**Try it**
Give the listing again word for word. Leave every image out.

**Supplied material**

===============

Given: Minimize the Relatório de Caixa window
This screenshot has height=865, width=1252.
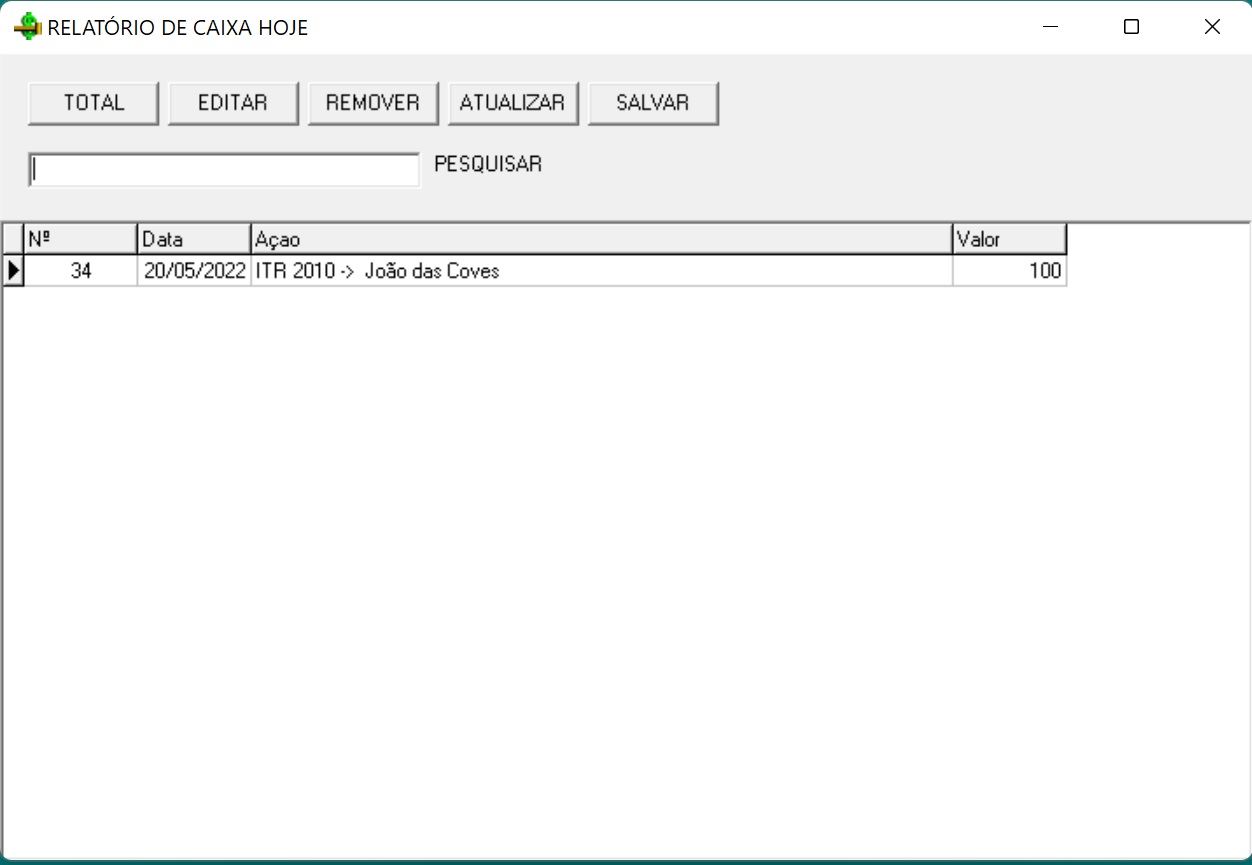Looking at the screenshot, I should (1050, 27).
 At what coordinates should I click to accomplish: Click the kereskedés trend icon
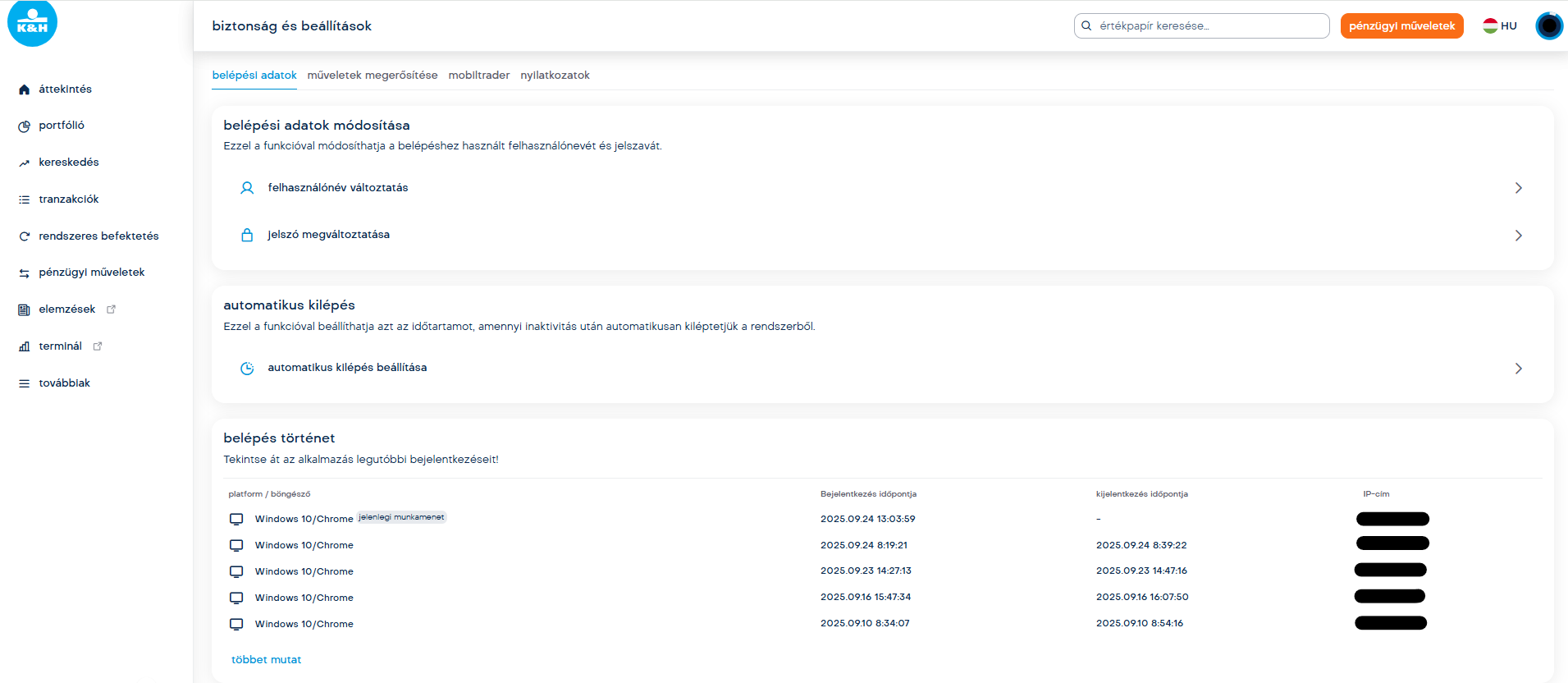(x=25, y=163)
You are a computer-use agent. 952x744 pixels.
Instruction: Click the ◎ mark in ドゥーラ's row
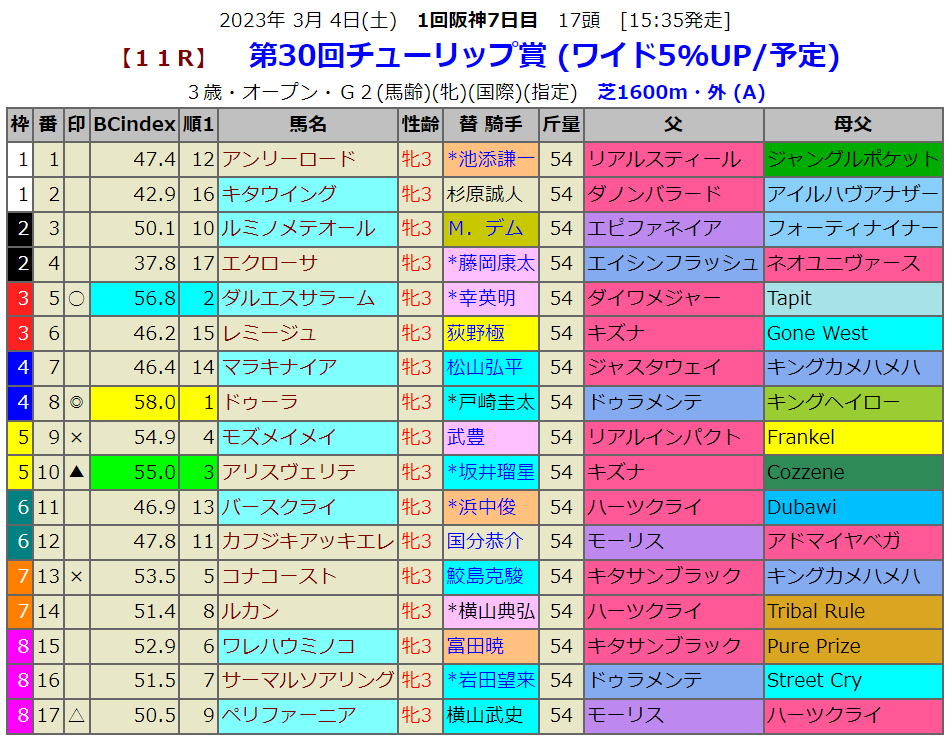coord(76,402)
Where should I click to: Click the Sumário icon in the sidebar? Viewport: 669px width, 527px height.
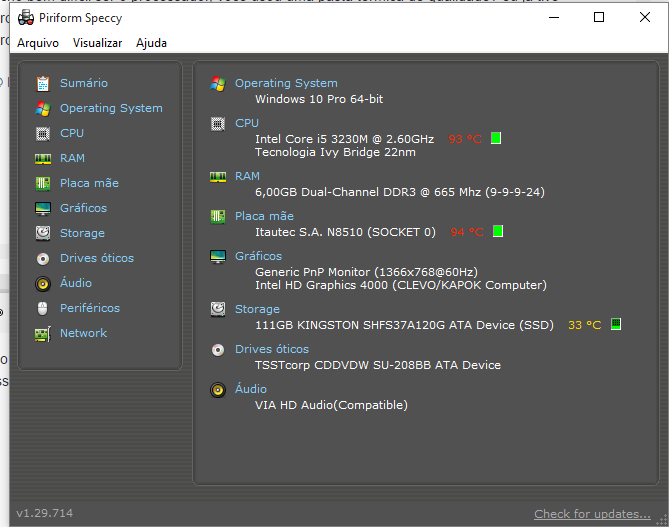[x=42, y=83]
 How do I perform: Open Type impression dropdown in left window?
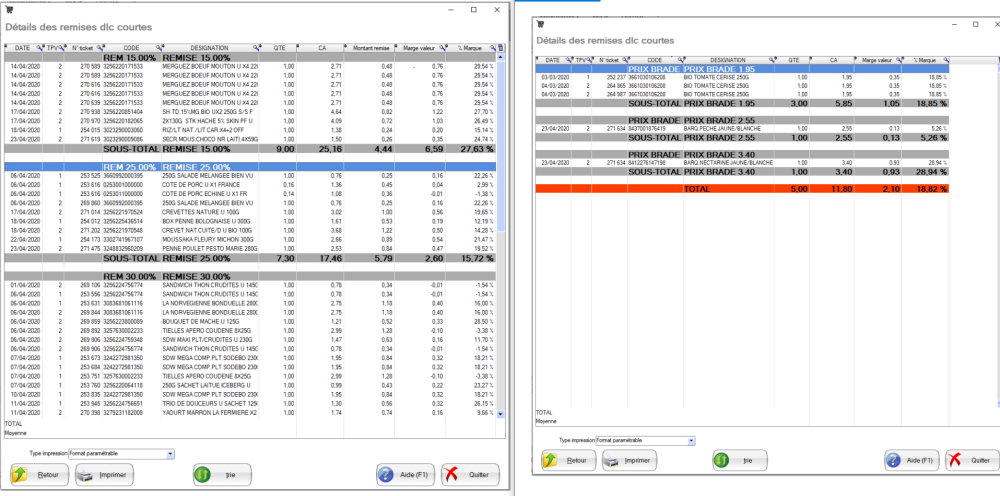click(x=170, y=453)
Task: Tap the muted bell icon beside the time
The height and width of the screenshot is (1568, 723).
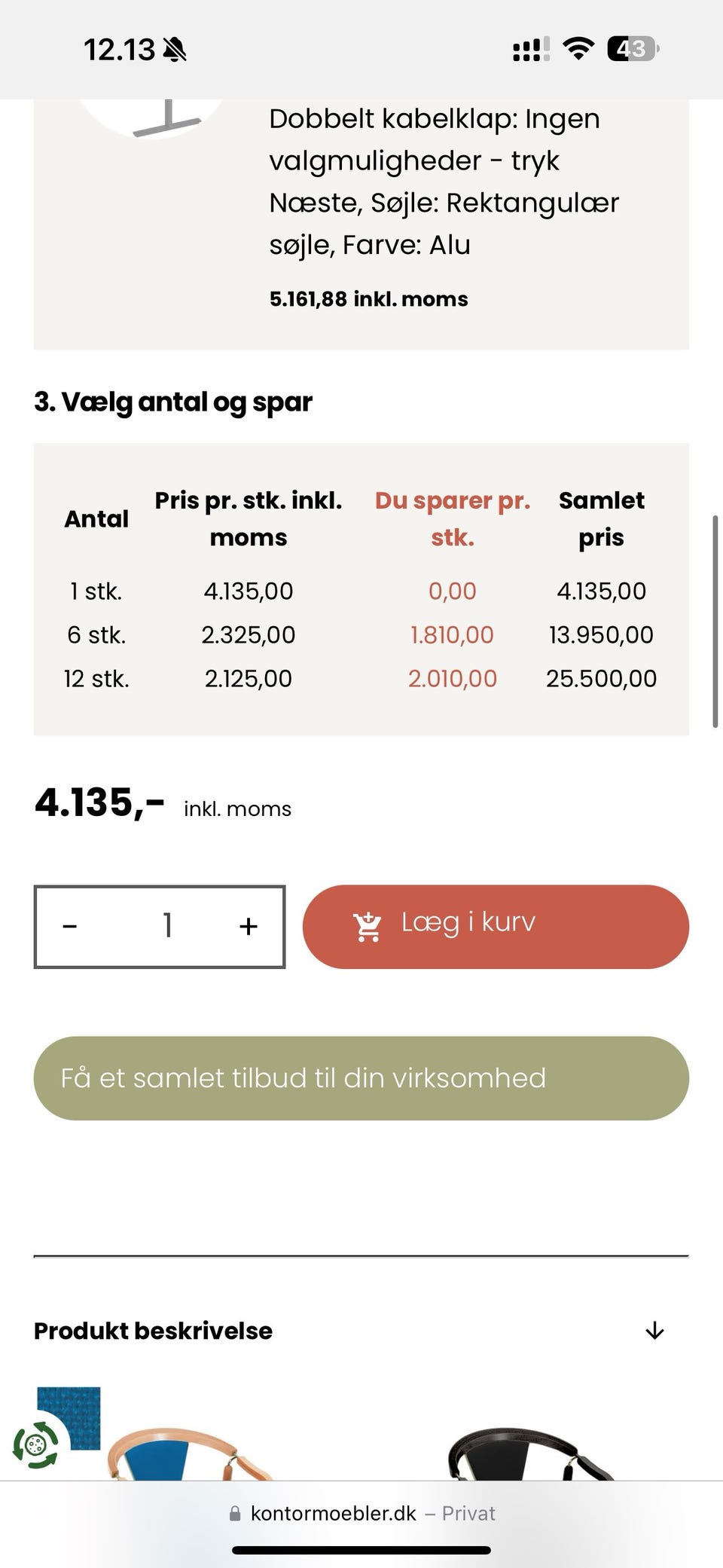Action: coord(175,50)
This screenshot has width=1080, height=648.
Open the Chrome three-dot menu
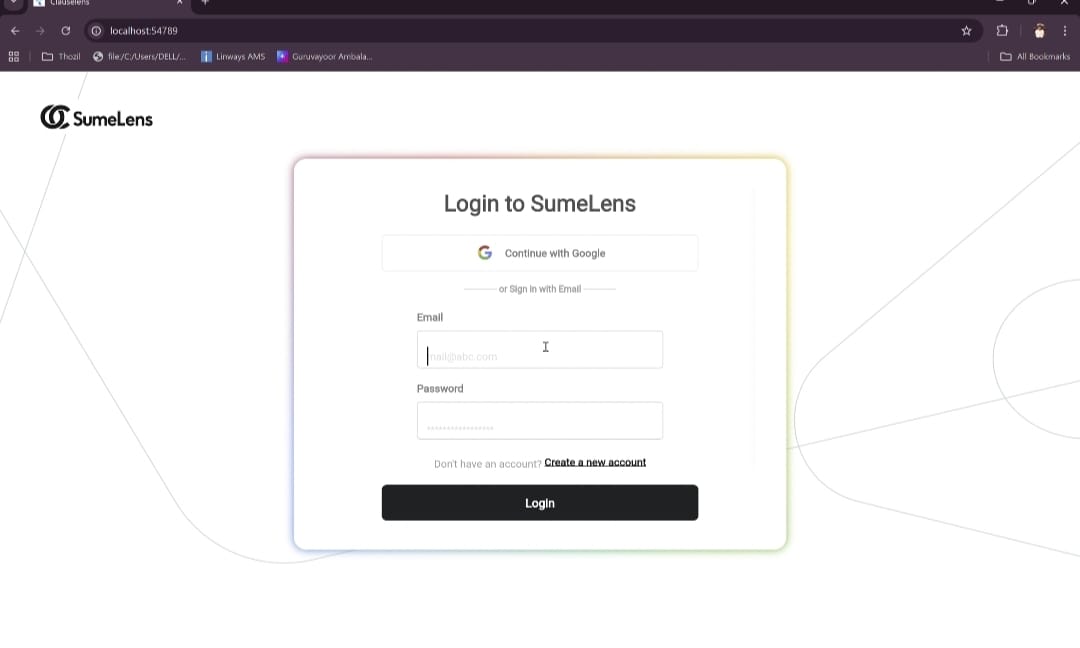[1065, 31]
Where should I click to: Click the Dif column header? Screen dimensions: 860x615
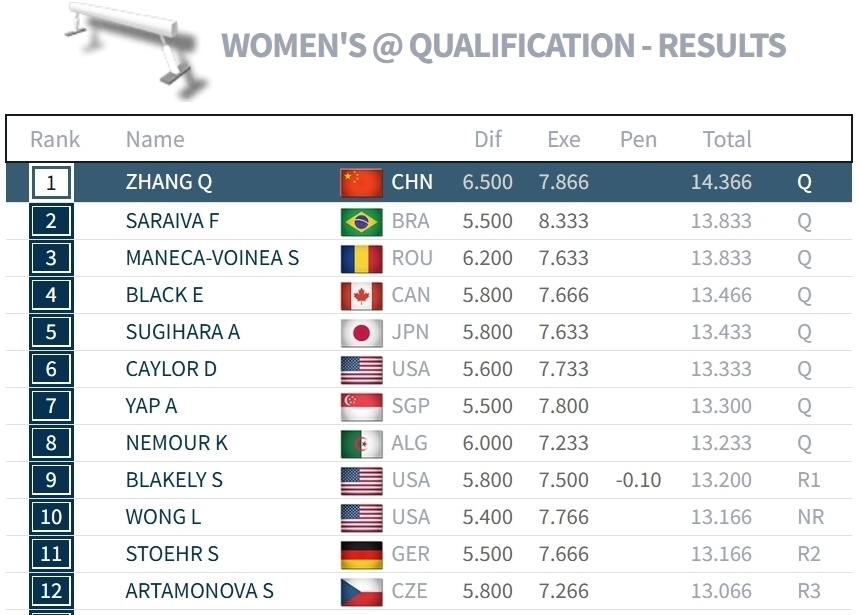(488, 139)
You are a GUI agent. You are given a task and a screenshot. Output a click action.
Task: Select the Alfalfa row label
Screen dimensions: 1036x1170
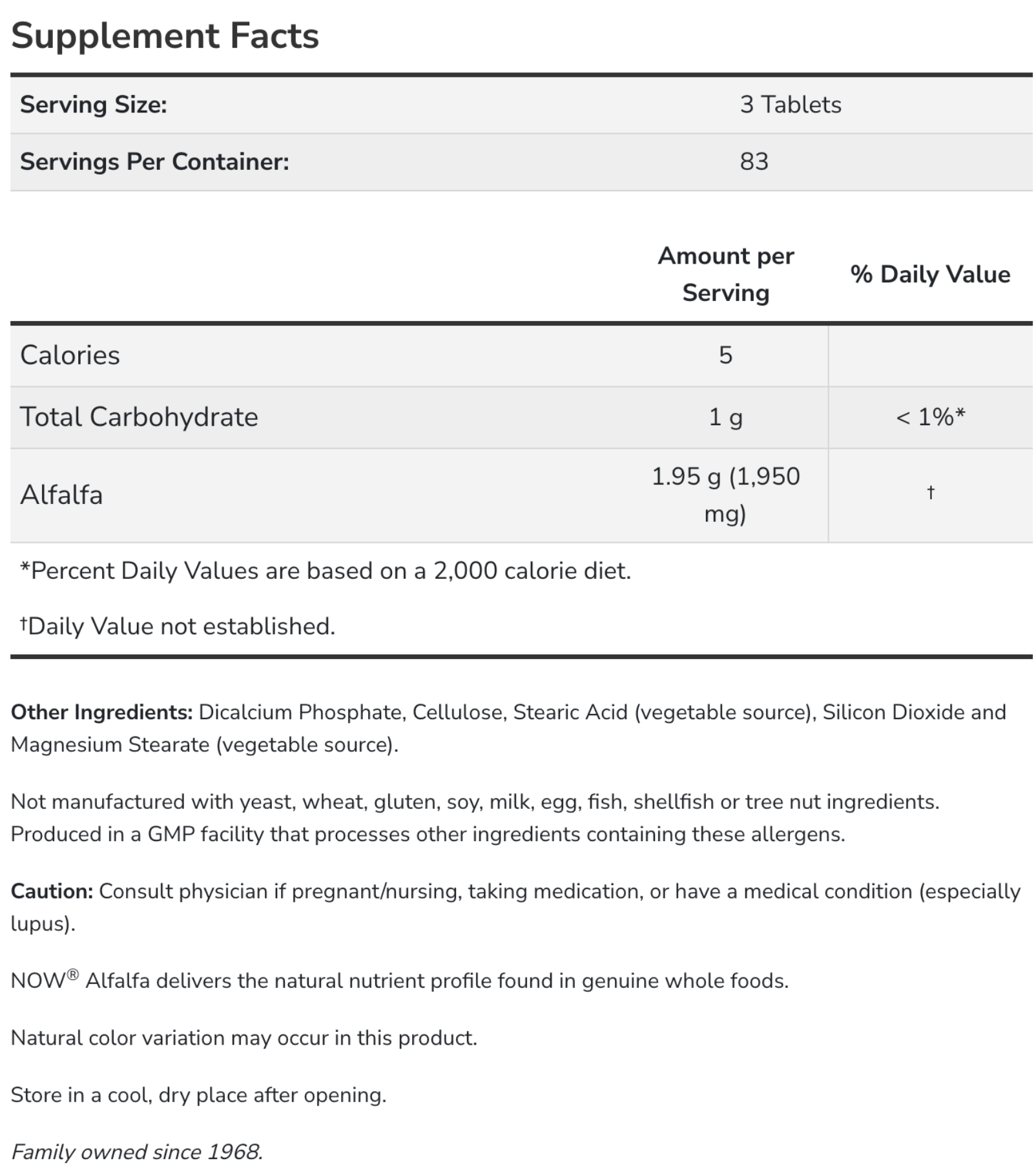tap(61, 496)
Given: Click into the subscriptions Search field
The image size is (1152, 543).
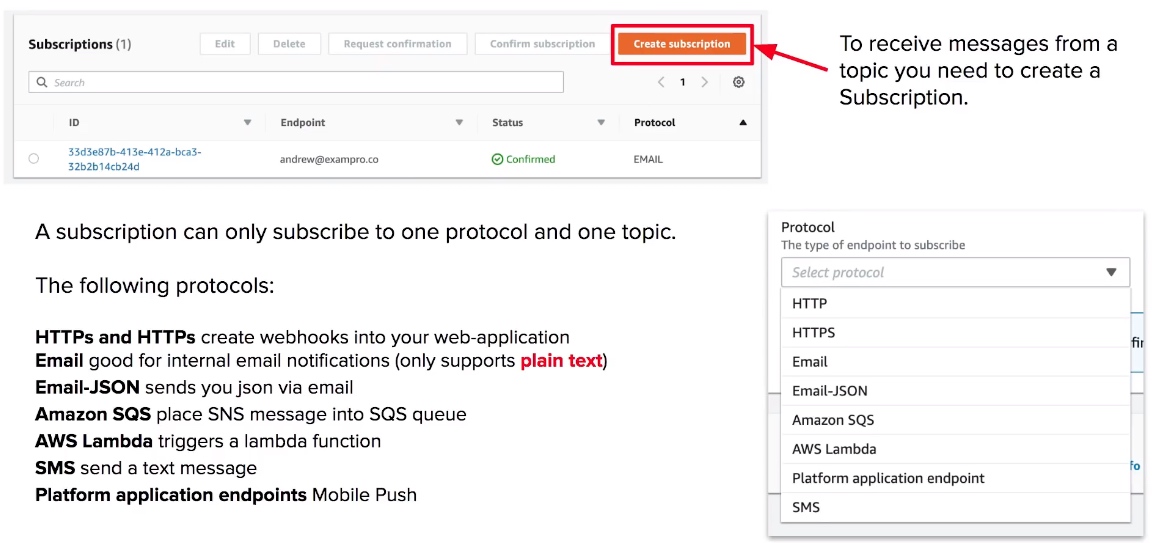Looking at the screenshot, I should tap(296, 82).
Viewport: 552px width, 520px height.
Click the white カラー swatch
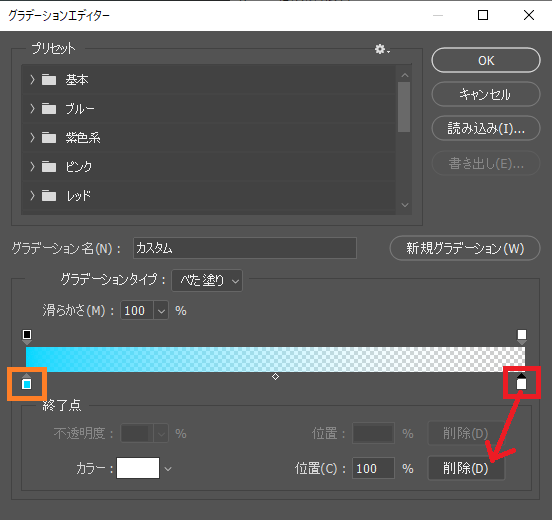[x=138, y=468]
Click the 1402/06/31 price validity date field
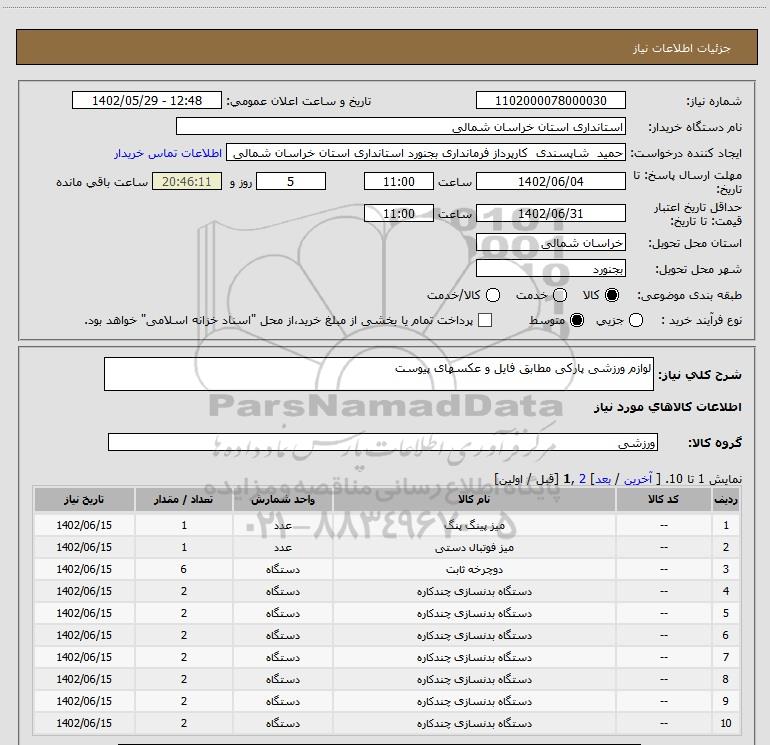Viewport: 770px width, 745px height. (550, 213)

===============

**Answer below**
Given: Minimize the Relatório de Caixa window
This screenshot has height=865, width=1252.
Looking at the screenshot, I should (1050, 27).
 At what coordinates should I click to accomplish: Click the kereskedés trend icon
(x=25, y=163)
You are a computer-use agent. 952x744 pixels.
Instruction: Click the ◎ mark in ドゥーラ's row
coord(76,402)
Where should I click to: Click the Sumário icon in the sidebar? Viewport: 669px width, 527px height.
[x=42, y=83]
 How do I perform: Open Type impression dropdown in left window?
click(x=170, y=453)
Task: Tap the muted bell icon beside the time
The height and width of the screenshot is (1568, 723).
Action: coord(175,50)
This screenshot has width=1080, height=648.
Open the Chrome three-dot menu
[1065, 31]
Where should I click to: Click the Dif column header? Screen dimensions: 860x615
(488, 139)
You are a GUI agent. You are given a task and a screenshot. Output a click action.
Task: Select the Alfalfa row label
Screen dimensions: 1036x1170
tap(61, 496)
Given: Click into the subscriptions Search field
The image size is (1152, 543).
Looking at the screenshot, I should tap(296, 82).
Viewport: 552px width, 520px height.
Click the white カラー swatch
[x=138, y=468]
Click the 1402/06/31 price validity date field
Viewport: 770px width, 745px height. (550, 213)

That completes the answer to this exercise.